Since Kindle Unlimited began, I'd been keeping track of which titles in my want list were eligible.  When enough stacked up, I gave their 30 day free trial a go.

The good:
  • I tore through probably a good $50 worth of books, so there's definitely good value for money (even if I had paid the $10).
  • I took a lot more risks in my titles, reading or sampling some that I wouldn't have paid good money for.  For the most part, my instincts were right.
  • Some free trials can be tricky.  You could get cut off when you cancel, or they could bill you for the next month way before the trial ends.  KU clearly states the billing date, and if you cancel beforehand you can continue using it up to that date.
The meh:
  • I kept my list of titles in a Want list on the Amazon website.  If you access your Want list from the books tab on Kindle Fire, that version of the list does not give the option to borrow on KU.  You either have to do a separate search again from the books tab or borrow them though another device.
  • It would take upwards of 20 minutes to get my titles loaded on my Kindle Fire.  This is because the Kindle app is horrible.  If you start getting DRM errors, unregister your device and sign back in.  Collections are cloud based now, so you shouldn't lose anything.
  • I've got enough titles left over to justify another month, but just barely.  I can't see paying for this for a whole year.
  • This won't matter to most folks, but you can't pay for KU with gift card funds.  You might be able to use gift card funds to buy a KU Gift Membership for yourself, but those are in six month chunks.
To see if KU is right for you you can do what I did.  Keep track of KU eligible books you want to read in a separate wish list.  You can filter searches on Amazon by clicking "Kindle Unlimited Eligible" on the left sidebar, or add the words "prime eligible" to your search term.  When you have a month's worth of books, sign up for the free trial, and cancel whenever you want.

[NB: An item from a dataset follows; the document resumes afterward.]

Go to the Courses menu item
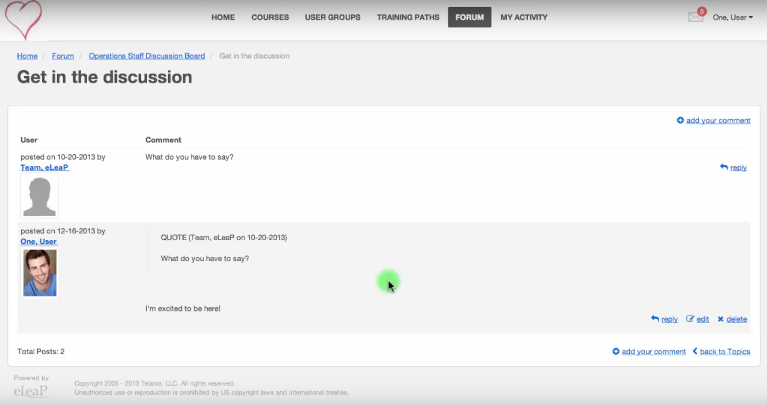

If you are considering the free trial of KU, consider signing up through my affiliate link to help me save up for a spinner rack.


Saturday, November 26, 2016

The Badge by Jack Webb

The Badge: true and terrifying crime stories that could not be presented on TV, from the creator and star of Dragnet
by Jack Webb
2005 Thunder's Mouth Press

Originally The Badge: The Inside Story of One of America's Great Police Departments; Prentice-Hall 1958


The Badge reads like notes from unpublished Dragnet scripts filled out with LAPD press releases.  The former is great - quick summaries of crime and investigation lasting a couple pages each, the proper length for the genre.  I like True Crime, but even the most complicated cases can be outlined in a few pages.  Instead of endless padding, Webb gives us his square/beat patter.

The latter is dull at best and infuriating at worst.  Webb has always been an LAPD apologist, and it doesn't age too well.  This was written when the LAPD had cleaned up in regards to payoffs and bribery and had to deal with racial profiling and civil rights violations (or refuse to deal with, more often).

James Ellroy wrote an introduction about how he bites Webb's style.  I swear Ellroy has a macro on Word that spits out a full paragraph on his dead mother at a keyboard shortcut - even the wording has become repetitive.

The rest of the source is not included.